Interviewed today evening on army radio Gazit did not explain why he was speaking now or comment on any similarity between that case and two more recent instances.
Israeli media reported the latest example on Thursday, saying that another inmate, also referred to as "Prisoner X" has been held in isolation for many years.
The prisoner, whose identity is a secret even to his guards, is locked in a high security cell with no windows in Ayalon prison near Tel Aviv, reports said, adding he is only allowed a brief walk alone in a courtyard surrounded by a wall.
Like Israeli-Australian spy Ben Zygier, who hanged himself in December 2010 in a neighbouring cell of the same prison, the latest "Prisoner X" is monitored by cameras 24 hours a day to prevent a possible suicide.
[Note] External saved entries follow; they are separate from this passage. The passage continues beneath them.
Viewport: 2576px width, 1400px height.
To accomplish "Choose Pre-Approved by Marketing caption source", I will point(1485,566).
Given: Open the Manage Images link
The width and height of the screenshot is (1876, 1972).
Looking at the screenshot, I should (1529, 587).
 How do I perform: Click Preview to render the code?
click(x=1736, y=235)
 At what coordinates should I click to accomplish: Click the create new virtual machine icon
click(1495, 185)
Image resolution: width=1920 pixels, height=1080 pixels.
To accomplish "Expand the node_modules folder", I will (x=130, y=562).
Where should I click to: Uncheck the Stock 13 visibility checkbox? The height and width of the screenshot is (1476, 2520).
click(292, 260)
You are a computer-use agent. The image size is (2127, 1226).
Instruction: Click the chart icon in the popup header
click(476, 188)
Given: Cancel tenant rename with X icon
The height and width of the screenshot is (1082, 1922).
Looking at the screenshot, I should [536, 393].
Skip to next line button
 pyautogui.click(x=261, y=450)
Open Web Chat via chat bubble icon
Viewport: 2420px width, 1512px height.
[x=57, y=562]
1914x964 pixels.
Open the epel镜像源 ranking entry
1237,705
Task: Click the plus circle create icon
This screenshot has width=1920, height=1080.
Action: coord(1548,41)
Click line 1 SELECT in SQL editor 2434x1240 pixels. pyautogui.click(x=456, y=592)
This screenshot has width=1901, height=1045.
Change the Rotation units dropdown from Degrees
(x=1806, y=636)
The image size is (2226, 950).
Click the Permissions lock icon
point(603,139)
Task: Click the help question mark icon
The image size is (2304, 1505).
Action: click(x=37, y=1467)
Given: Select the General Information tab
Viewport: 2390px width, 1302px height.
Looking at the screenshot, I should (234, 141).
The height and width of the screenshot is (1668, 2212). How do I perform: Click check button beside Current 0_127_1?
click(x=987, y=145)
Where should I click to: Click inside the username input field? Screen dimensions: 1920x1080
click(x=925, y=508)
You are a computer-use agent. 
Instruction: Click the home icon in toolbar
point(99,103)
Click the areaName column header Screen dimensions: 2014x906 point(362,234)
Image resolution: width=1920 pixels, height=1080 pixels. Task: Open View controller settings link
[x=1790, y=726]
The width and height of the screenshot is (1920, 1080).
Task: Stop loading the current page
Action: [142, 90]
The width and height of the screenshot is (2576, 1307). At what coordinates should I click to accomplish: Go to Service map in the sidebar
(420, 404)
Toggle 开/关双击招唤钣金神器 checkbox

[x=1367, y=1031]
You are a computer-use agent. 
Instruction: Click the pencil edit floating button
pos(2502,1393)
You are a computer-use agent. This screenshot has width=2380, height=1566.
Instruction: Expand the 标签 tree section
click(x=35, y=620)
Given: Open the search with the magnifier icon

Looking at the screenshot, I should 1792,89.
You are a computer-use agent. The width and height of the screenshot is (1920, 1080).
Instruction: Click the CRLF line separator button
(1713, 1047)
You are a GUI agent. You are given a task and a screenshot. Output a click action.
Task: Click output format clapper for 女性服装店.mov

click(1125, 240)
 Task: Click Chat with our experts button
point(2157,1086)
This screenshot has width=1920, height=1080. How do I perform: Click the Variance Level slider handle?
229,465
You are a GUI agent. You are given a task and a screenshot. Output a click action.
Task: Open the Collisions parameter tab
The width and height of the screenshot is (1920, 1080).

Gazit said the person held on his watch was the only one at the time imprisoned at the request of the military.
"It may be that another security service, the Mossad or the Shin Bet, had someone, I don't know," he told the radio.
Avigdor Feldman, a lawyer who visited Zygier just days before his death and who specialises in security cases, said the case against the latest prisoner was "worse than Ben Zygier's case".
The mysterious arrest and death of Zygier, an alleged Mossad spy, shocked Israel and Australia when news of it hit headlines in February.
He too was initially referred to as "Prisoner X" before the Australian media identified him as an agent for Israel's shadowy Mossad spy service.
When Zygier's story hit the headlines in February, Israel's Internal Security Minister Yitzhak Aharonovitch insisted there were no more prisoners being held incognito.